Work request:
Please explain why the post on building a TMD practice advises marketing to ENT specialists.

═══ Text

Friday, October 12, 2012
Top 5 Fridays! 5 Ways to Have a TMD Practice
I have been asked by more than 1 reader, do I think it's possible to have a TMD based practice, and if so, how do (or did) I go about doing it?
1) Educate yourself
I finished Dr. Mariano Rocabado's Craniofacial Courses and certificate through the University of St. Augustine. I cannot say enough good things about his courses. He not only proved the craniomandibular posittion is related to cervicocranial position, but has literally done hundreds if not thousands of pre and post test scans of the cranial area and TMJ area. Looking at both of these areas prior to treatment, and then after education, manual therapy, and exercise, you can clearly see the changes (increased joint space, better position of the mandible)
One of my favorite outcome measures of his is taking a picture of the patient's face and having them point toward the pain (usually not smiling), then at the end of treatment, taking a picture of them smiling. Great outcomes!
His courses also greatly improve your ability to treat the cervical spine, and headaches in particular. I cannot recommend them enough. He also facilitates referrals to dentists by teaching you basic dental lingo. When in Rome....
2) Market to the right sources
Believe it or not, the average dentist is no better equipped to deal with more difficult TMD cases than the average PT. Both professions most likely learn a bit about it in school, but unless either takes continuing education, they cannot properly assess or treat anything but the simple cases.
Shortly after getting certified, I marketed to the biggest TMD clinic in Western, NY. It just so happened the dentist who owned it at the time took Rocabado's courses. He started referring me a majority of his patients and that quickly became at times between 50-75% of my caseload.
You should also market to ENT specialists. They often get patients who c/o ear pain, earache, tinnitus, etc. Once they clear the ear, sinuses, etc... many of them diagnose the patient with TMD, but do not give PT as an option. There are several ENT offices in the area that send me these patients.

══════
═══ Exercise data

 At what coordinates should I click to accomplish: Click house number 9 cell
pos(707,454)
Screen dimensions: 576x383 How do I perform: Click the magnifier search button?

══════

Finished exercise:
ENT specialists often see patients who complain of ear pain, earache, or tinnitus. After clearing the ear and sinuses, many of them diagnose these patients with TMD but don't offer PT as an option, so they can become a source of referrals.